Slowly but surely the game on our work table is evolving. Now we have a few guys who are developing wicked left hands and a combo near_bank/near_straight/far_bank from the corner on the defensive 3 bar out of a back and forth pass with the 2-man. Some of the other banks are starting to show up too as most goalies have learned how to work with the forwards to block the straight shots. Of course, hard banks do net you alot of slop too…
My question is: what are some of the zones you should try based on the banks you’re seeing? On the one above, if you set up inside as the goalie there’s no time to cover the far post if he banks it outside. It’s an open left hand, so it really cooks when it’s hit well. And if you cover the far post and leave the forward for straight the inside bank is there. It’s making my beginner goalie head hurt a little…
— Bill C
Ok, boys and girls, it’s a return to yesteryear and a little retro-defense lesson here. It is the forwards job to block banks, the forward has to cover the bank zones, the goalie covers the straight. As a forward you must cover the limited bank alleys on the Tornado which are basically the area where the five rod meets the wall with the three covering the alley.
The goalie covers the straight. Never cross your men in a post, you will leave a very large hole for the opposite bank, and be abused. If you’re playing goalie, and somebody is hammering banks, tell your forward to get with the program those are his shots to block, it’s not your zone.
Pat’s right that the forward is the one who primarily needs to block bank shots, not the goalie. A well executed bank is extremely difficult for the goalie to block, since it comes in at such a sharp angle that it can go between his men even if he’s got both men push against the wall the bank is coming from.
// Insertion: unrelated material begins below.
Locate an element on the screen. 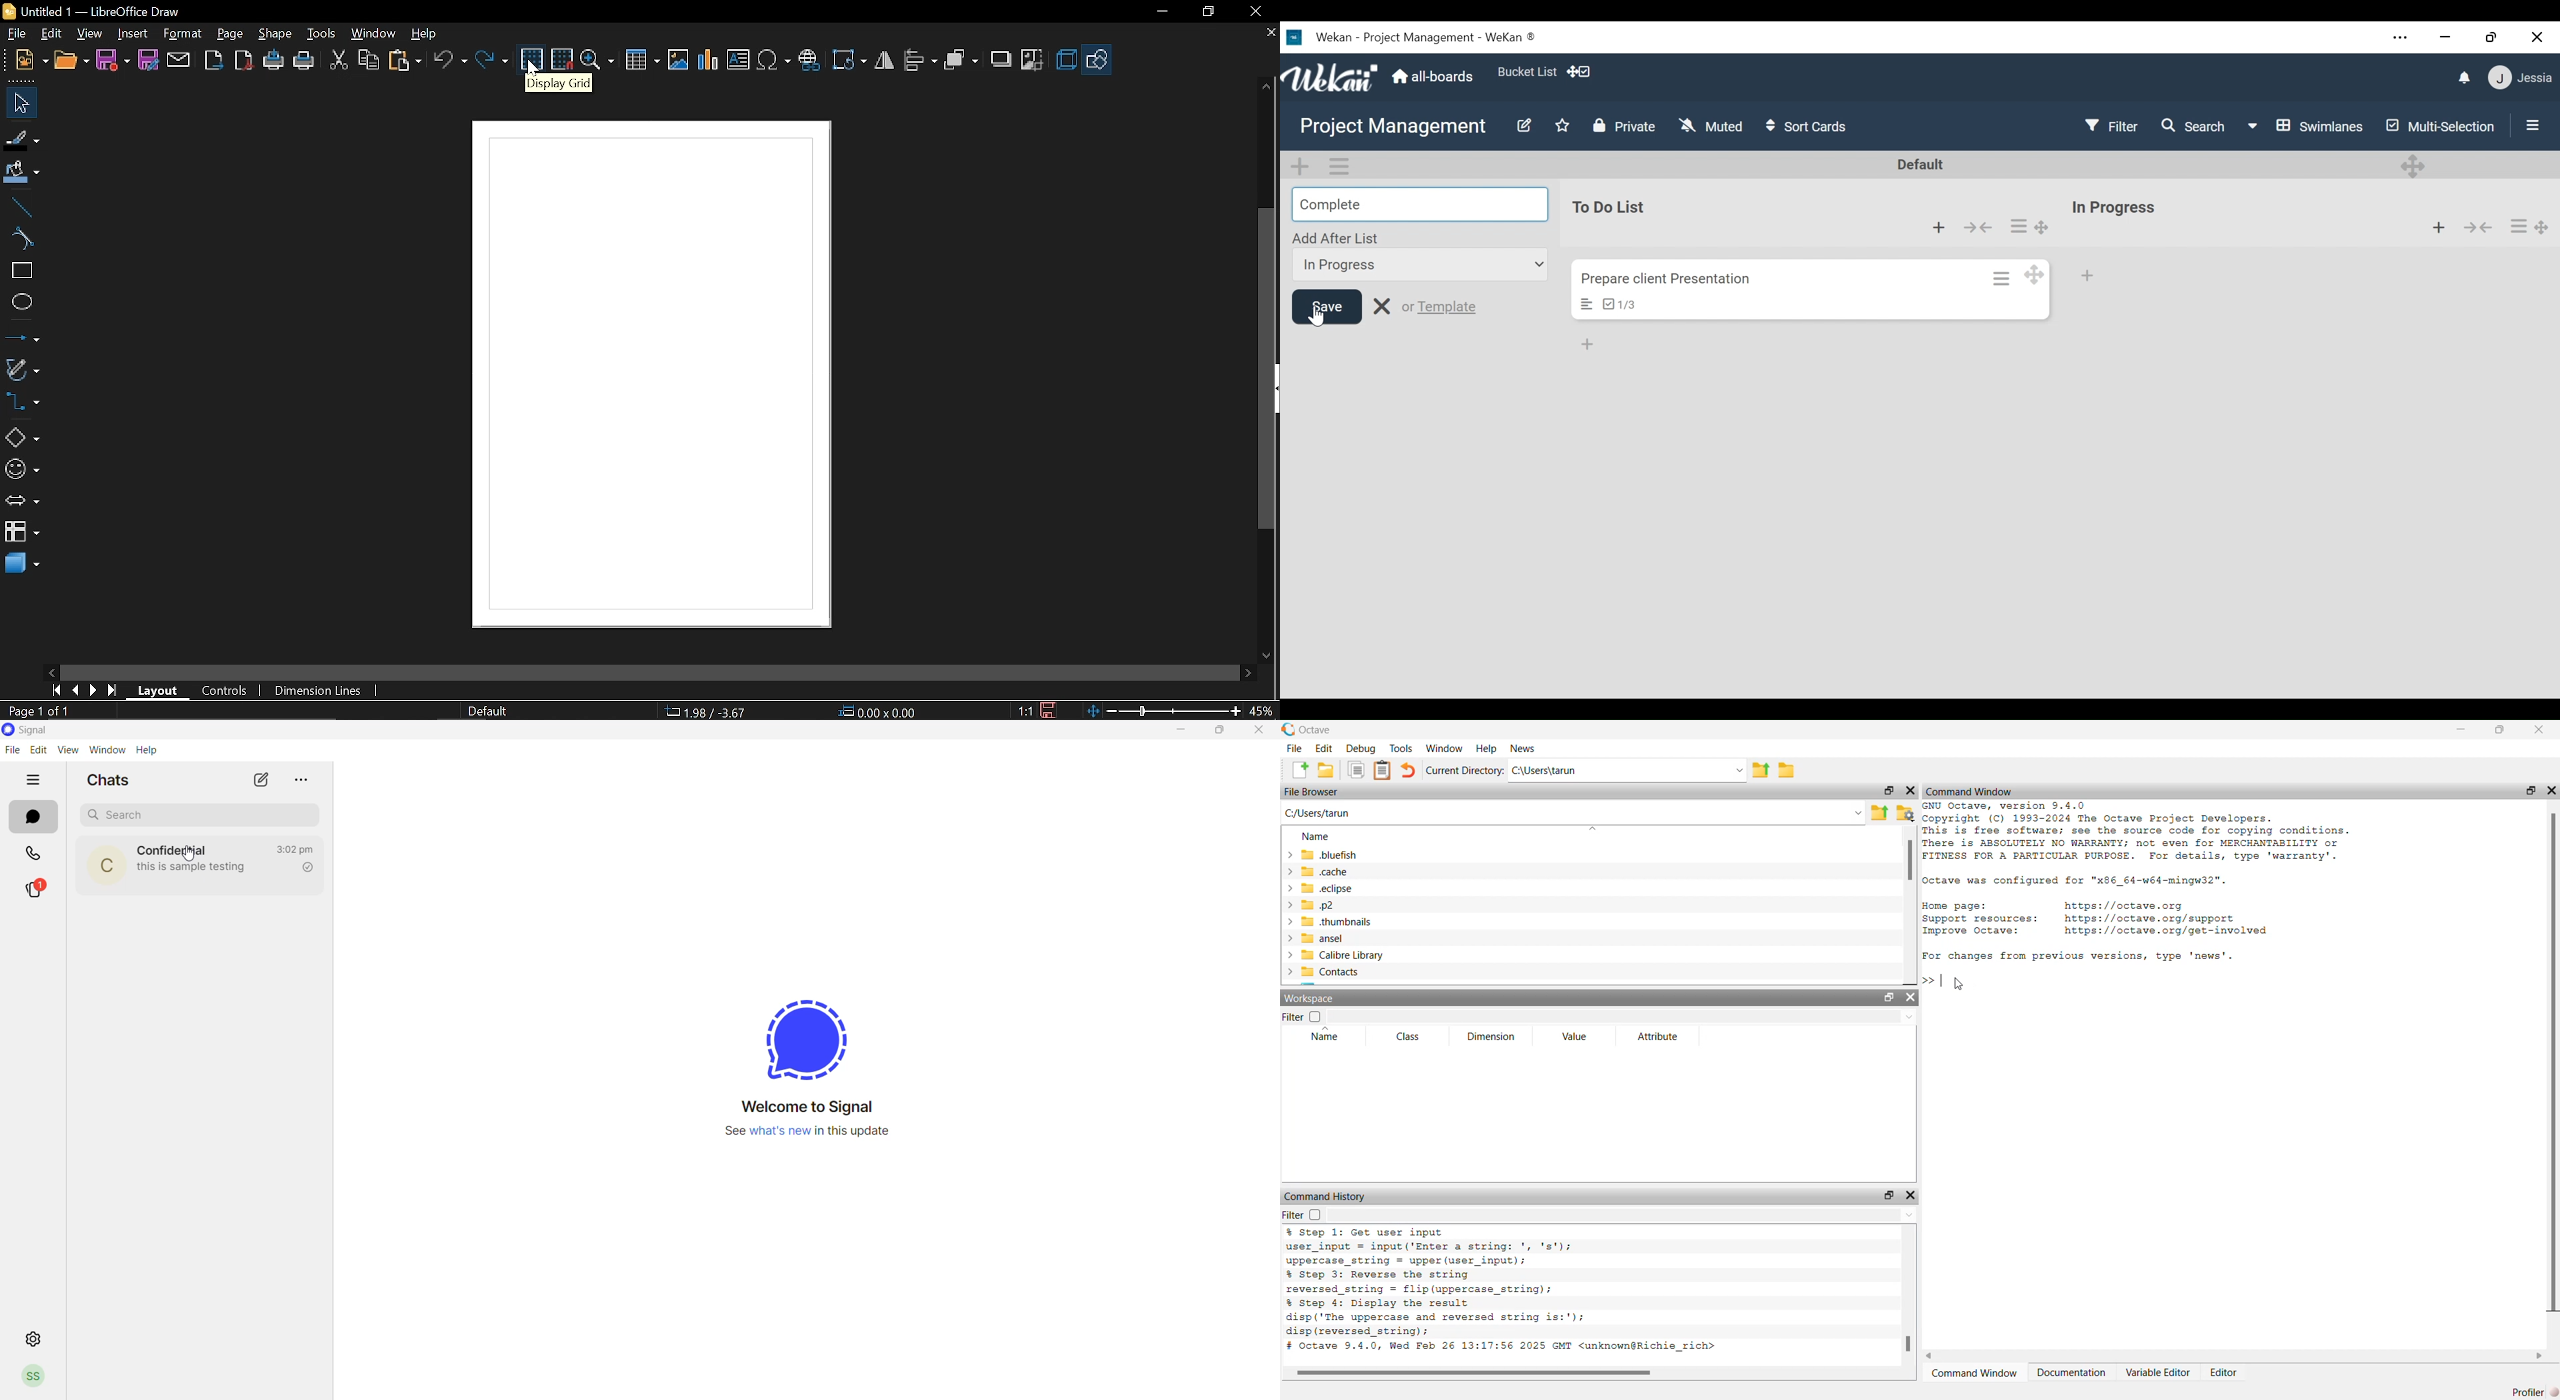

Besides the zone Pat mentioned, another way for the forward to block is to “fork” the shot – that is, when the opposing goalie has the ball ready to bank, put your 3 bar so that the HOLE between two of the 3 men is directly in front of the ball. That causes the 2 men on the 3 bar to be on either side of the shot, blocking the bank angles (you may need to adjust the exact positioning of the 3 bar fork some depending on which wall you think he’s going to bank off if. This forking will often cover both banks at once, allowing you to put your 5 man in position to block a straight shot, in case you’re wrong about him banking.
Something the goalie can do to make the bank hole smaller, is twist his 2 man inward toward the goal a little (making a smaller angle hole between the 2 man man and the goalie man), but not too far or the bank will be able to go around the 2 bar man into the far side of the goal. If you’re playing a standard defense, and they are banking off the far wall, and you see that it is a bank in time, pull the goalie man a little off the wall (again making the hole between the men smaller) – but not too far or you’ll make a big hole behind the goalie man (between it and the the goal wall). If they bank off the near wall, since the wall doesn’t stop the motion of your 2 bar in that situation, you can pull the 2 bar almost in front of the goalie man, making virtually no hole for the bank to go in. You can also reverse (cross over) your defense like this for the other wall bank if you think they’re going there and you can do it in time, but generally that isn’t a good idea because you get can caught out of position if it isn’t a bank, or the bank can score while you’re crossing over.